I have just been reading a recent article by Kathy Enger* published in Library & Information Science Research that examines the potential value of citation analysis as a selection tool in academic library acquisitions. Enger proposes that citation analysis of the journal literature might be used to identify potentially high-impact books for inclusion in a college or university library collection. The reasoning here is quite interesting: based on the observation that humanities and social science scholars rely more heavily on monographs than journals as a vehicle of scholarly communication, a sampling method is used to identify high impact journals in the social sciences and then cull from these the top cited authors. If these authors have also published books not already represented in the local collection, the titles are acquired on the premise that the content is likely to represent ‘high value’ scholarship. Library circulation figures are later examined to determine if these titles are used (borrowed) more frequently than titles selected through traditional means.
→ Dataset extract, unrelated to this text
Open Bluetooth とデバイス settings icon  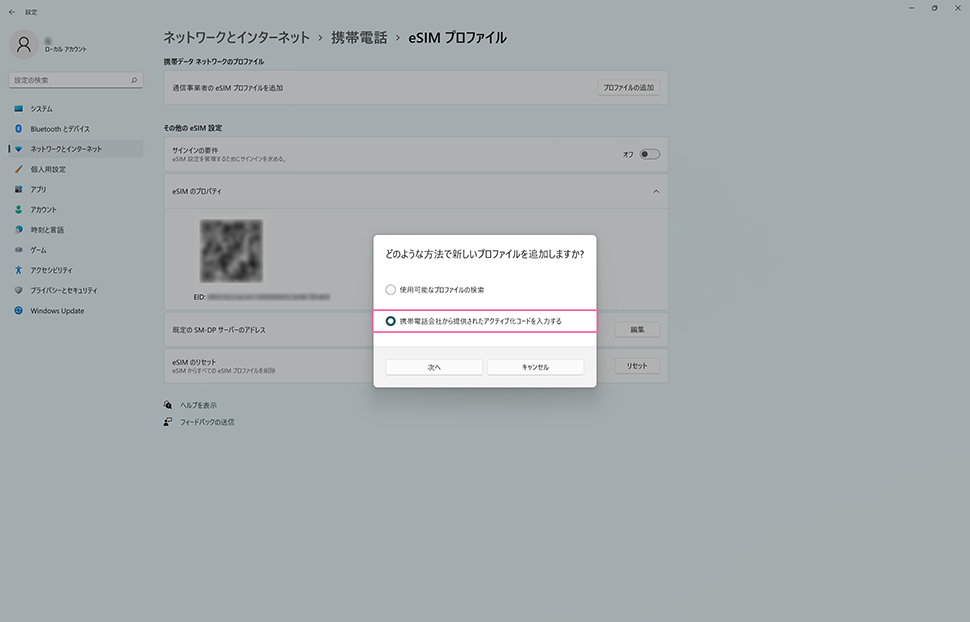point(18,129)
This seems like a proposition worth testing. One might reasonably assume that since book literature is more often cited by humanists, the authors cited in the literature are also likely to be authors of books. Yet, by selecting the most-cited journal authors, rather than the authors most frequently cited in the journal articles it seems to me that there is some misalignment between intent and outcome. If it is the case that the most cited journal authors exhibit the same citation behaviors as the profession as a whole (i.e. they reference more book literature than journal articles) and also produce books themselves, then perhaps the conflation of ‘author’ and ‘book authors cited by high-impact journal article authors’ is immaterial. I do not know if the most highly cited authors of articles in sociology, say, are also the authors of the most cited books in the field. We do not have commonly accepted measures of book citation activity, as we do for scholarly articles. But it is striking that a number of the authors referenced in the article either did not produce books chosen for inclusion in the study, or didn’t produce books at all.

Possibly I have misunderstood the methodology behind this study. The article deserves a closer reading. In any case, the results of the research showed no significant difference in circulation (an imperfect but reasonable proxy for scholarly use) of book titles selected by traditional means — bibliographer recommendation, approval plans, faculty request — and those selected based on the citation analysis of related journal literature. The conclusion drawn from this is that citation-based book selection methods are at least as good as traditional methods and may provide a useful means of verifying that locally held collections are representative of the core scholarship in a given discipline.

It strikes me that a particular challenge in implementing this format-hopping (perhaps one could say ‘zoonotic‘) selection method is that the abbreviated and uncontrolled form of author names most often used in the journal literature makes it very difficult to identify related book titles. Is the DA Waldman who publishes in the journal Academy Management Review the same person as David Andrew Waldman, author of The power of 360 feedback : how to leverage performance evaluations for top productivity (1998)? One would guess so, since the disciplinary affiliation is the same. But he might instead be the D.A. Waldman who writes on applied optics and published a technical report on photo-sensitivity in Azotobacter agile in 1954. If so, his research interests have drifted considerably over the course of his career.

As noted in the recently issued Networking Names report (mentioned here), disambiguating journal author names, and associating them with the more tightly controlled identities of book authors is a tricky business. And until that changes, the prospects for a “universal and standardized method” (Enger 2009: 110) of academic book selection based on journal citation analysis seem slim at best. Still, this article has got me thinking — surely the best and most important measure of scholarly impact.

*Enger, K. B. (2009). “Using citation analysis to develop core book collections in academic libraries.” Library & Information Science Research. 31 (2), 107-112.